Müslüman Kardeşler, kendilerinin dürüst yöneticiler olduklarını, bir yıl gibi kısa bir sürede ülkedeki kronik sorunların tamamen iyileşmesinin mümkün olmadığını ve zamana ihtiyaçları olduklarını söylemektedirler. Ayrıca kendilerine zaman tanınmadığı gibi, ordu ve polisin taraf tutarak yönetimdeki partiye ve yönetimi destekleyen harekete karşı haksızlık yapıldığını belirtmektedirler.

Yıllarca baskı altında yaşayan hareketi partileştirip yönetimde söz sahibi olmak istemeleri, onların halk nezdinde de yasal statüye kavuşma isteklerini göstermektedir. Ancak son yapılan değişiklik ile beraber yine baskı yıllarının yaşanacağı korkusu ve hapis, öldürülme, sürgün endişeleri hareket üyelerinde ve destekçilerinde mevcuttur.

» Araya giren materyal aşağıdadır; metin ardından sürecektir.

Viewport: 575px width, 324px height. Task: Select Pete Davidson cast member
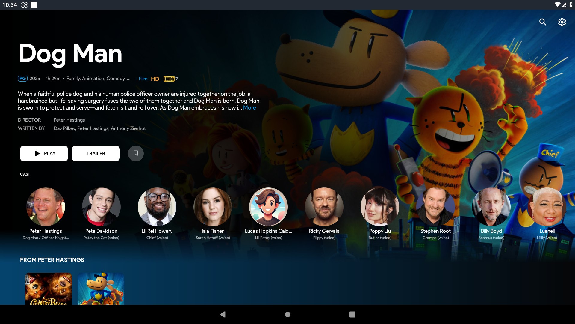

Aktörler başlığı altında ele alınacak diğer aktör ise Müslüman Kardeşler’in karşısında yer alan Mısır Ordusudur. Mısır’ın bağımsızlığını kazandığı dönem dâhil olmak üzere o tarihten itibaren ülkenin etkin bir aktörü de ordu olmuştur. Yaşanan savaşlar ve darbeler ordunun gücünü pekiştiren ve halkın üzerinde de etkinliğini artıran faktörler olmuştur. Bağımsızlık sonrası Mısır’ın kısa tarihine baktığımız zaman hiç bir dönem sivil bir yönetimin iktidarlaşmadığını görmekteyiz. Her zaman asker kökenli liderler iktidar olmuş ve orduda görevli askerler yönetimin üst kademelerinde yer almıştır.

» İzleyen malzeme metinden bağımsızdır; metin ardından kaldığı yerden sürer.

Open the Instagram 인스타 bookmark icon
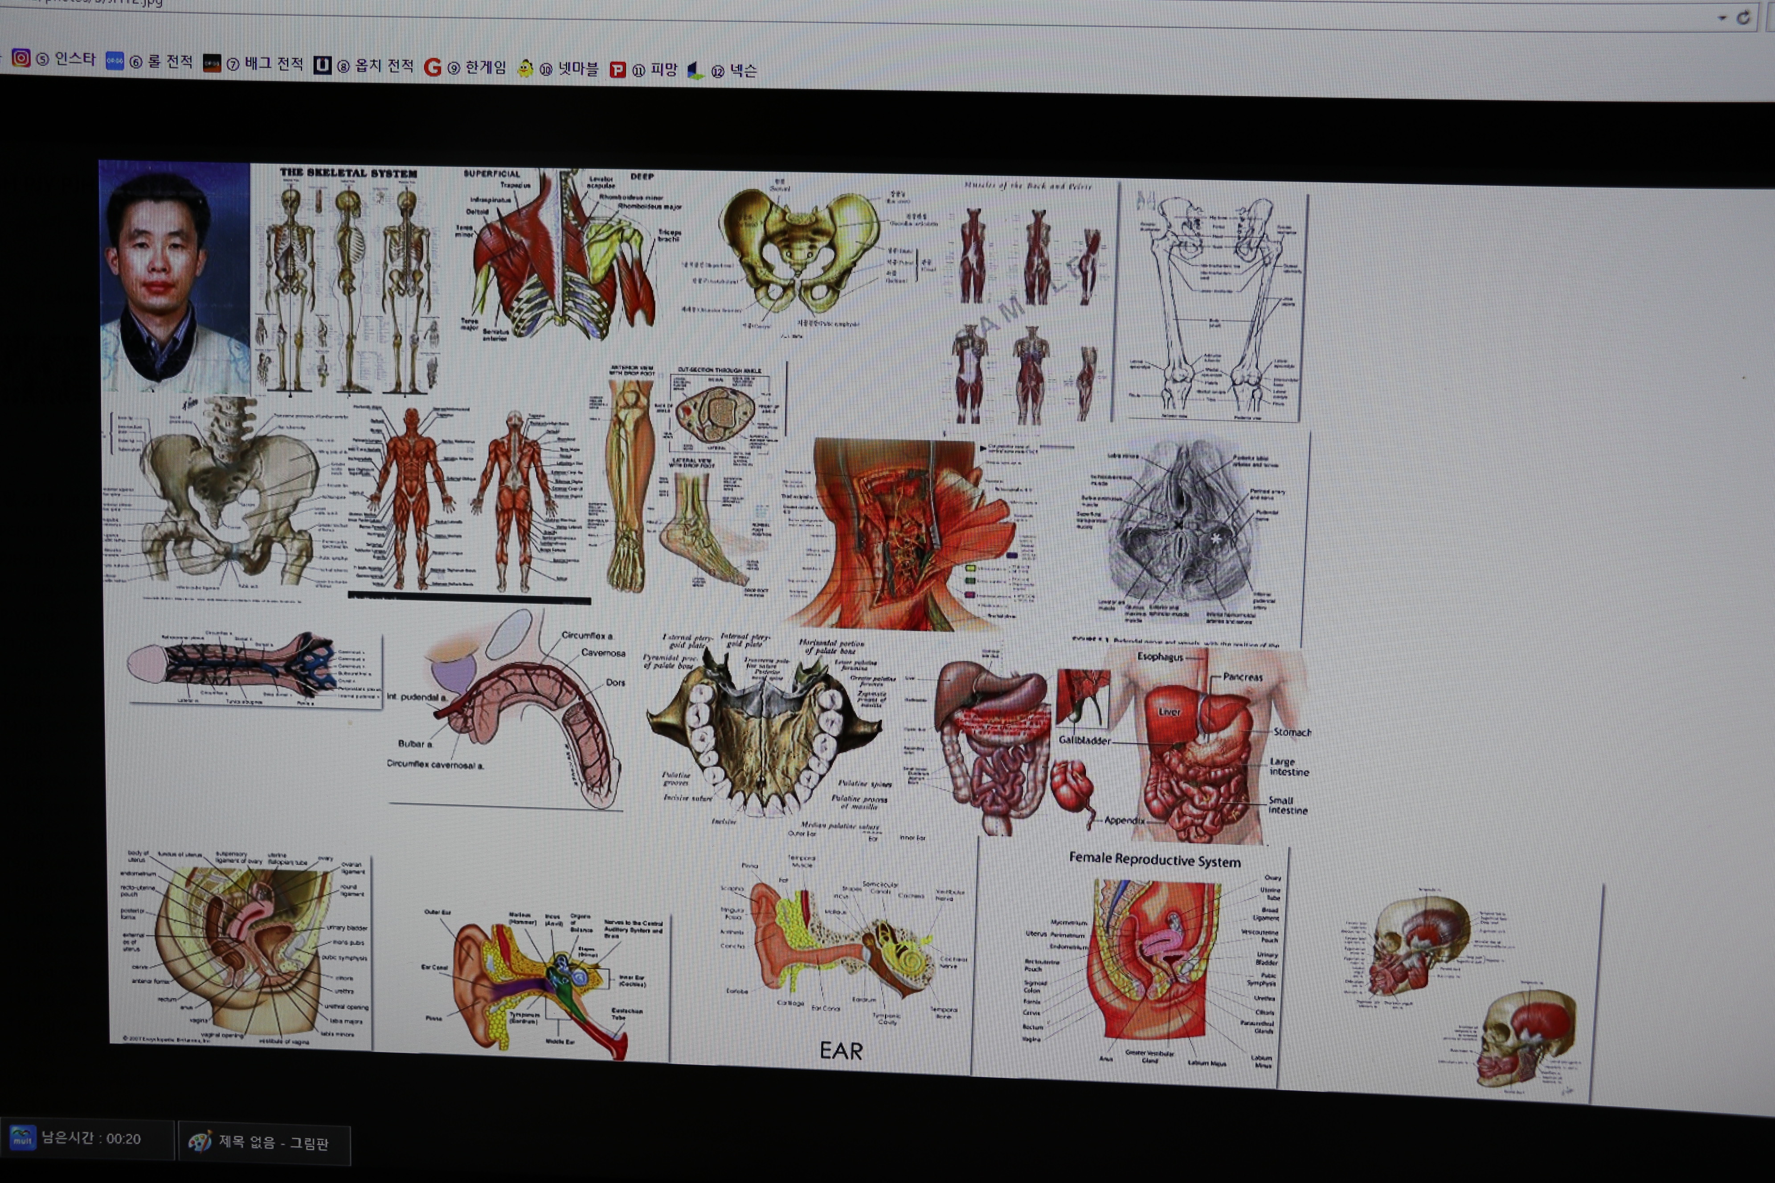21,58
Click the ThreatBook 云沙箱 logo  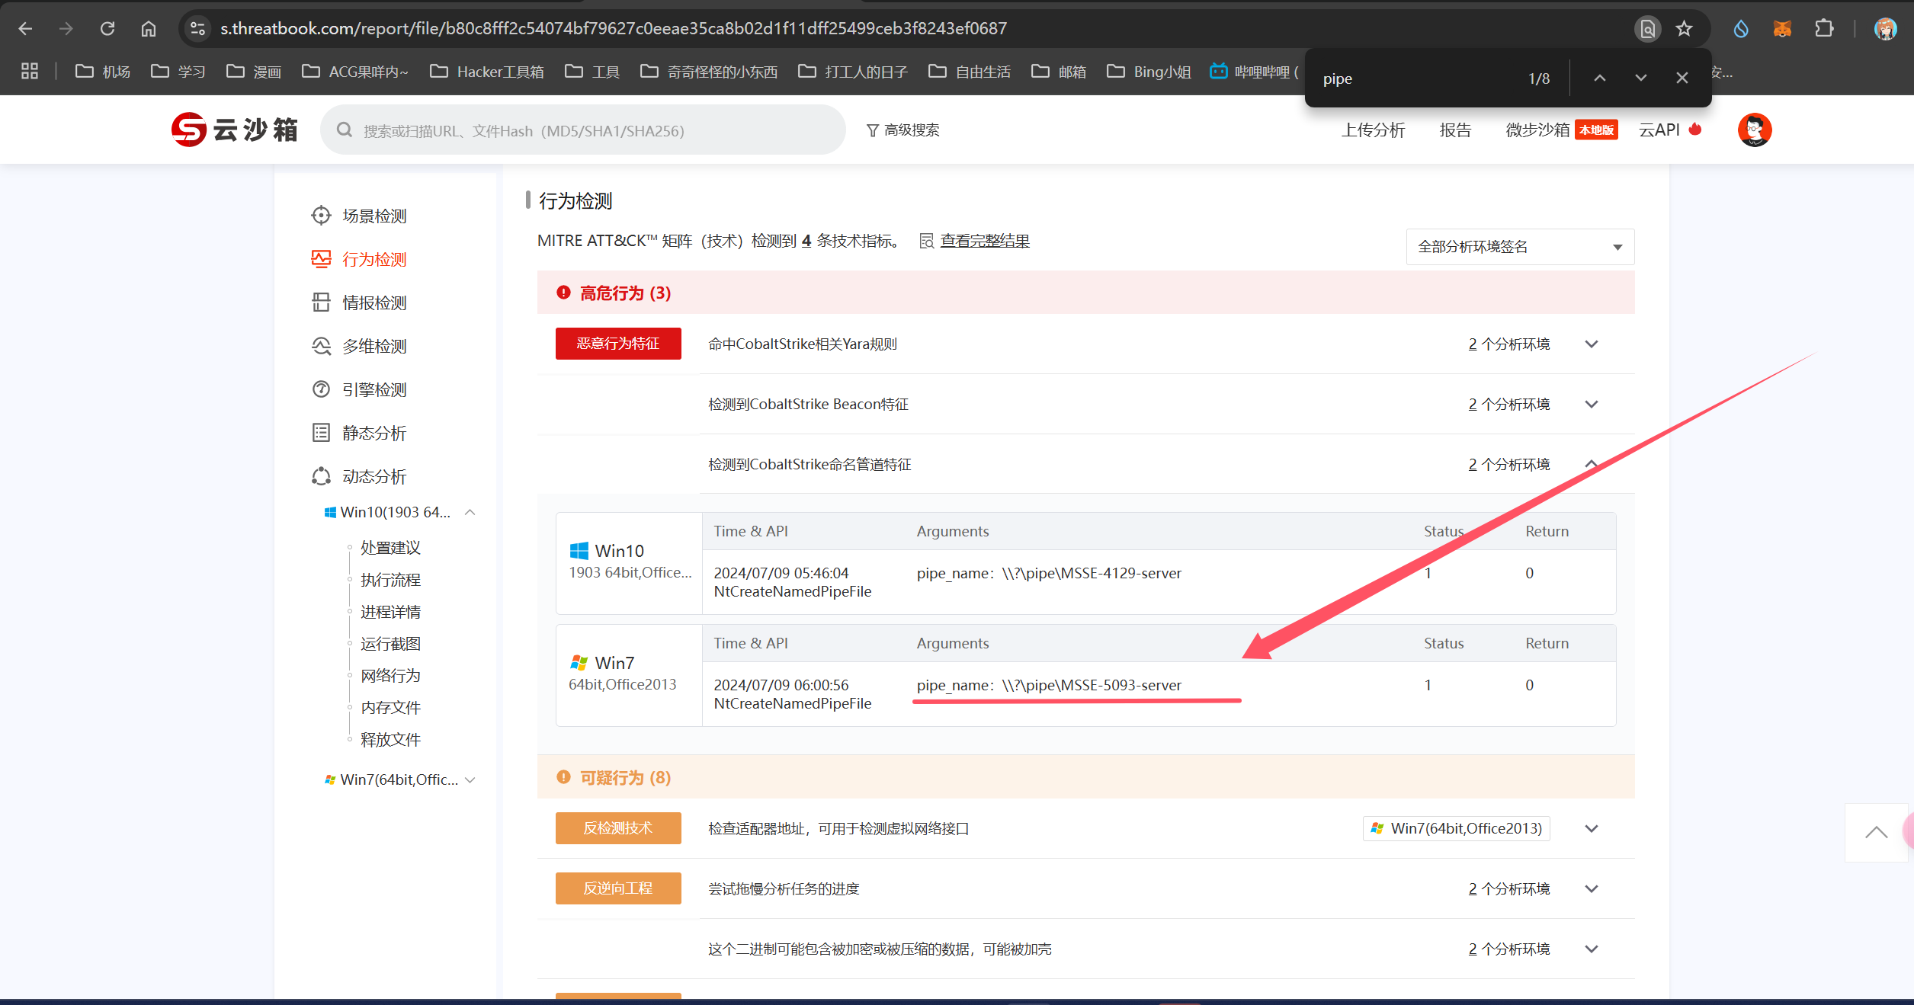coord(234,130)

Yaşanan halk ayaklanması sonrası yapılan seçimlerin ardından sivil bir oluşumun yönetime gelmesi elbette ki ordunun iktidar üzerindeki gücüne gölge düşürmüştür. Yıllarca etkin bir şekilde siyasete katılan ve ülkeye yön veren bir aktör olan ordu, sivil yönetim ile

birlikte ülkedeki gücünü kaybetme korkusuna kapılmıştır. Bu endişenin altında yatan esas nedenlerden biri de ordunun ülkede ciddi bir ekonomik aktör olmasıdır. Ekonomik çıkarların zarar görecek olması beraberinde ordunun ülkedeki etkinliğini de kaybetmesine neden olacaktır. Orduyu harekete geçiren ana nedenlerden en önemlileri siyaset üzerindeki gücünü kaybetme ve ekonomik çıkarların zarar görmesi endişesidir.

Ortadoğu bölgesinde en önemli aktörlerden ve batının önemli müttefiklerinden biri olan Mısır’da batının ve özellikle ABD’nin desteğini Mısır ordusu almaktadır. Siyasal İslam karşısında batının desteğini alan askerler, sivil yönetim sonrası bu desteği kaybetme endişesi taşımaktadırlar. Etkin güç olma konusunda maddi ve manevi destek gören kesim bu desteğin yokluğunda ciddi sorunlarla karşılaşabilir.

İslami değerler taşıyan partinin iktidara gelerek askerlerin siyasetteki etkinliğini azaltması üzerine harekete geçtiği düşünülen ordu, halkta İslamcı terör endişesi yaratarak kendi gücünü meşrulaştırmaya çalışmaktadır. Müslüman Kardeşler Örgütü’nü terör örgütü ilan etmesi de bu çabanın bir kanıtıdır.

Tarihsel açıdan her zaman siyasetin ve ekonominin üzerinde etkin bir güç olan ordu, bu gücünü sivil yönetime hatta İslamcı bir yönetime kaptırmak istememektedir ve bu yüzden yönetimin birinci yılında harekete geçmiştir.

Basın ve medyayı da kullanan ordu/askeri konsey yaptığı müdahalenin haklılığına ve gerekliliğine olan inancı halk nezdinde sağlamıştır ve ciddi bir taraftara sahiptir.